Registros extraídos
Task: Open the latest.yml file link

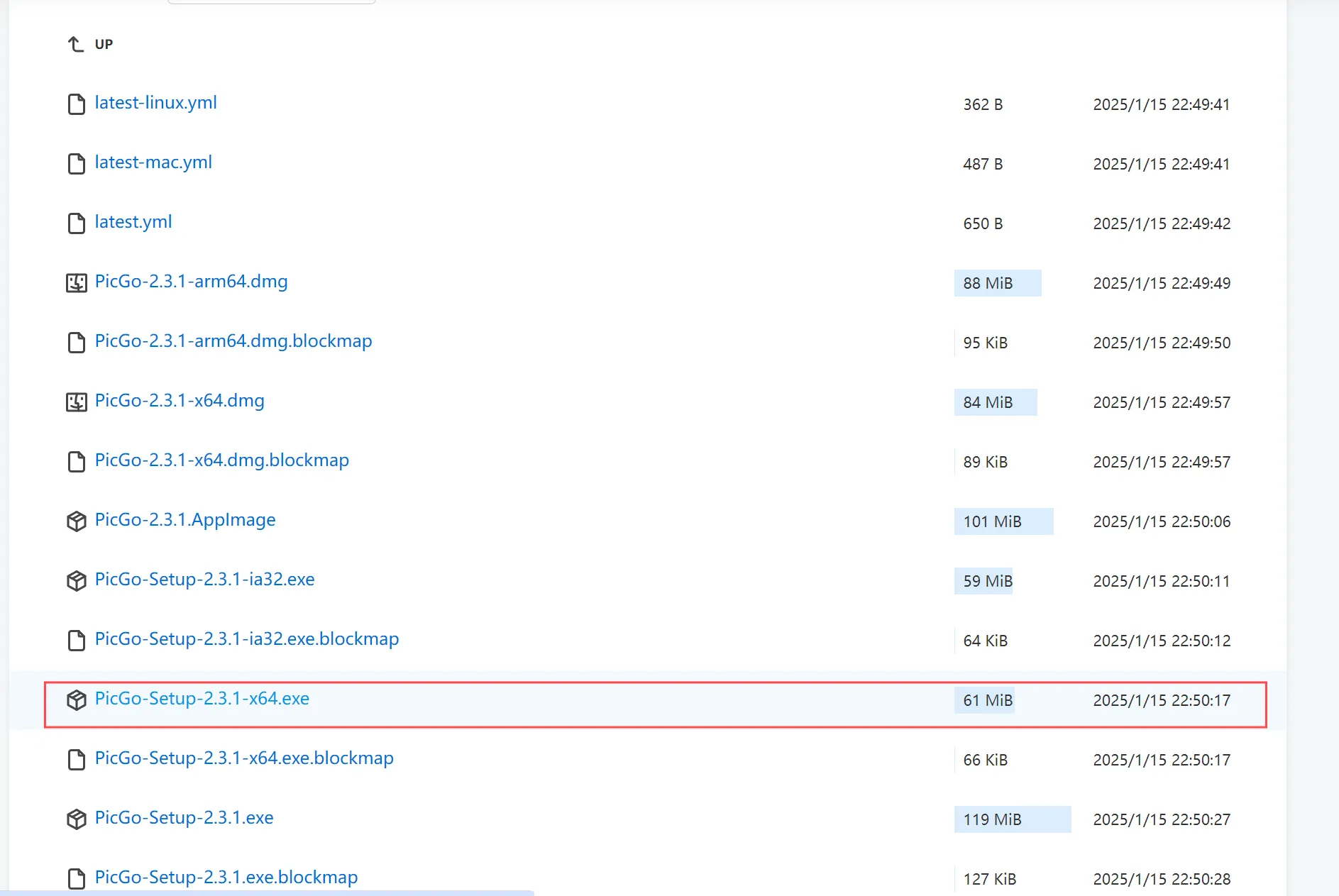Action: coord(133,222)
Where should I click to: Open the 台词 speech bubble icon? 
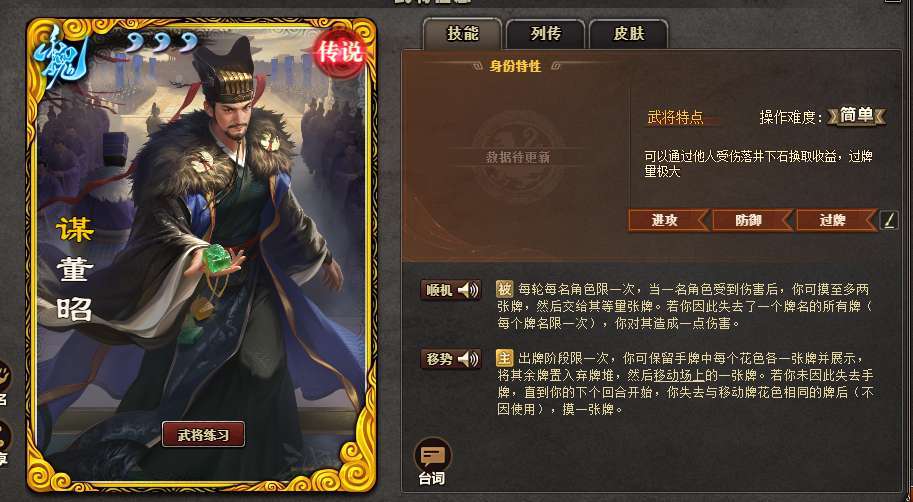[433, 455]
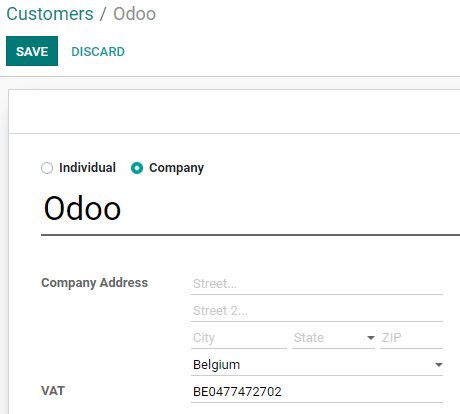The image size is (460, 414).
Task: Click the VAT number field
Action: [317, 392]
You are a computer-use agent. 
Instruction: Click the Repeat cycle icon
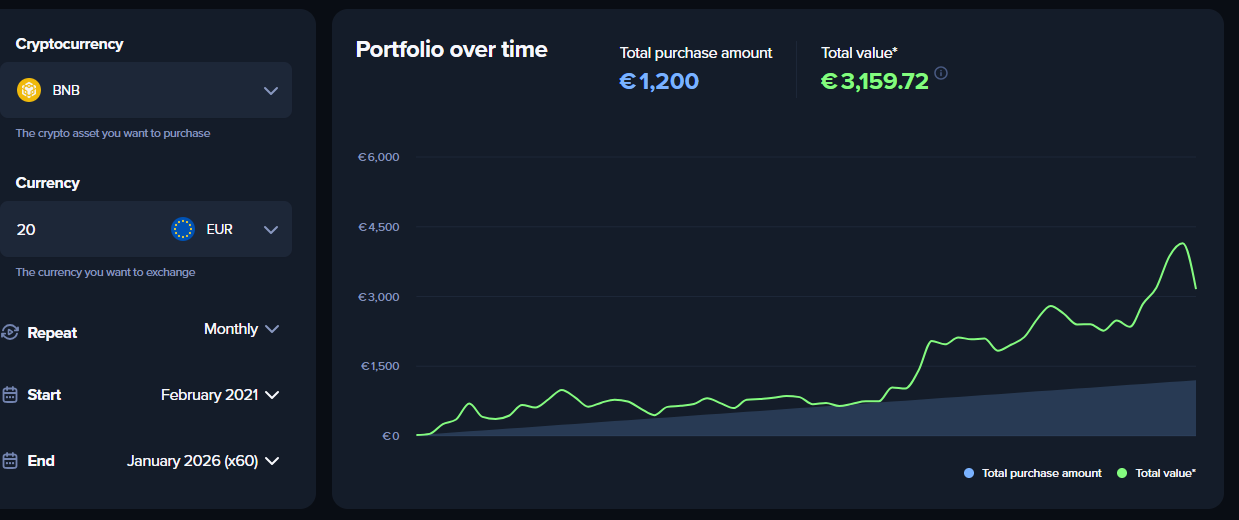10,332
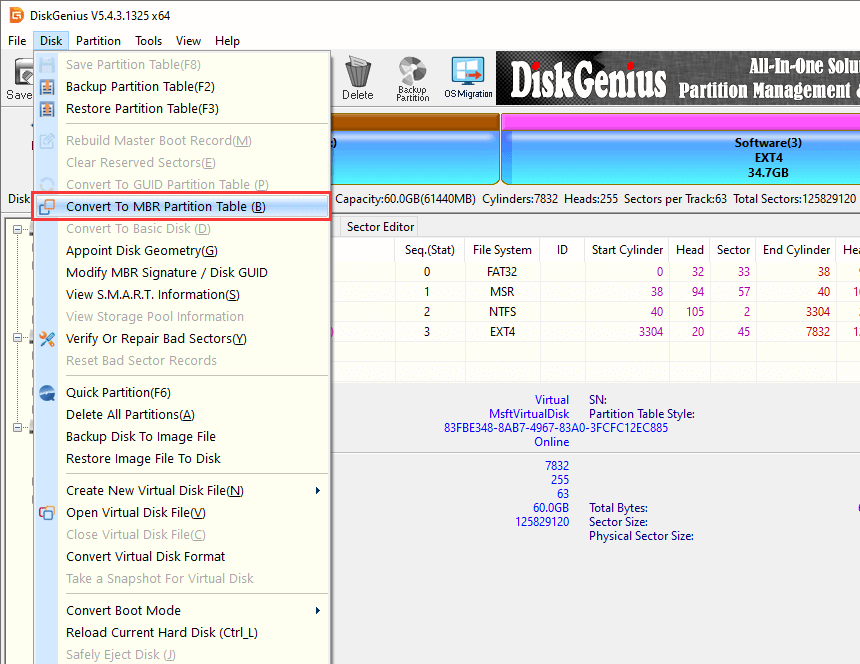Screen dimensions: 860x664
Task: Click the File System column header
Action: (x=501, y=250)
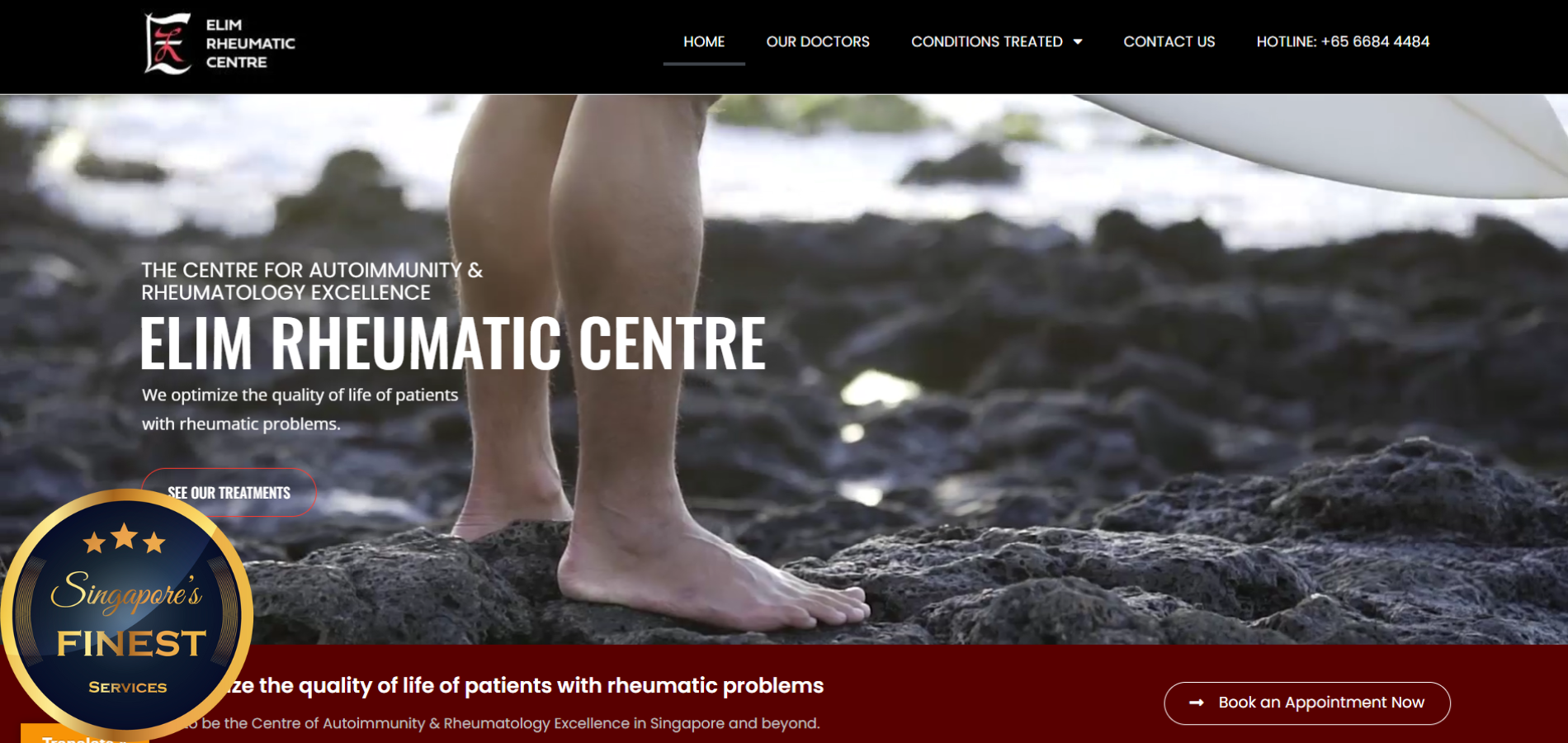Open the orange Translate button
The width and height of the screenshot is (1568, 743).
pyautogui.click(x=83, y=735)
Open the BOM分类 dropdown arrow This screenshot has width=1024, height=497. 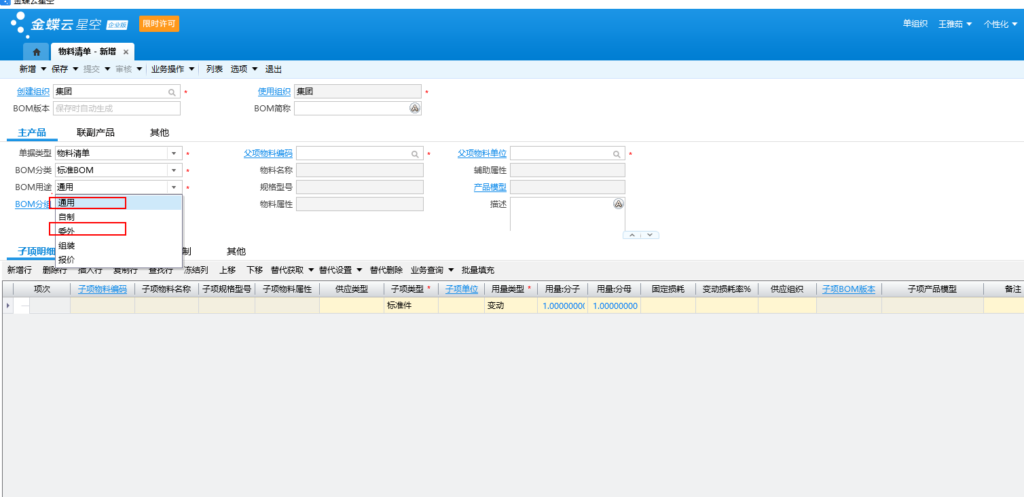click(x=174, y=170)
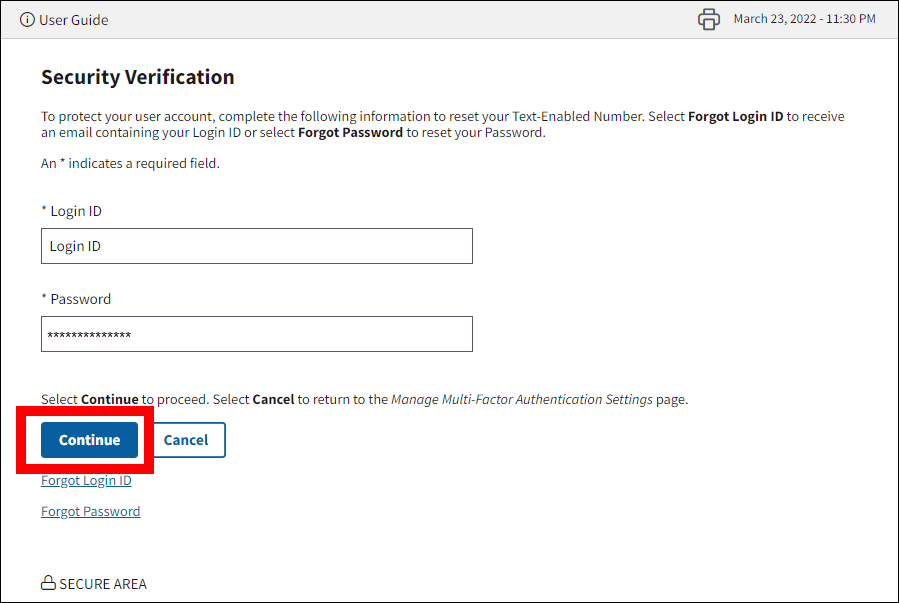Click bold Continue word in instruction sentence
The height and width of the screenshot is (603, 899).
coord(109,399)
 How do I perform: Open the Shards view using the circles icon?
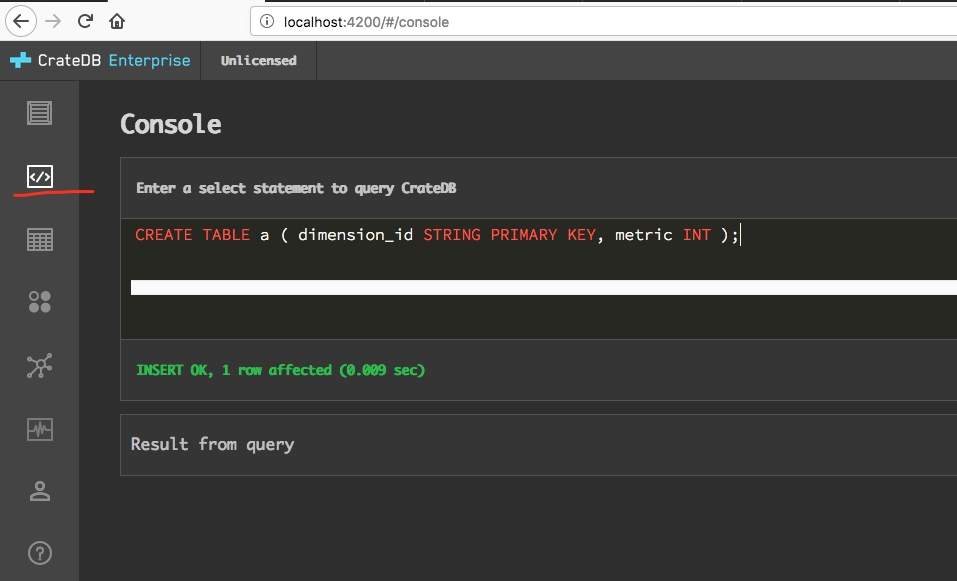point(39,302)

• **Enunciado da tarefa**
Reproduza sem alterar nada as linhas que começam no início das entradas e terminam na linha que contém "Action: [317, 392]", incluindo as duas pontas. Deixe as imagens de fora da resposta.

• **Exercício resolvido**
Task: Open the latest.yml file link

Action: coord(133,222)
Where should I click to: Open the 台词 speech bubble icon? 
[433, 455]
The image size is (460, 414).
Task: Click the VAT number field
Action: [317, 392]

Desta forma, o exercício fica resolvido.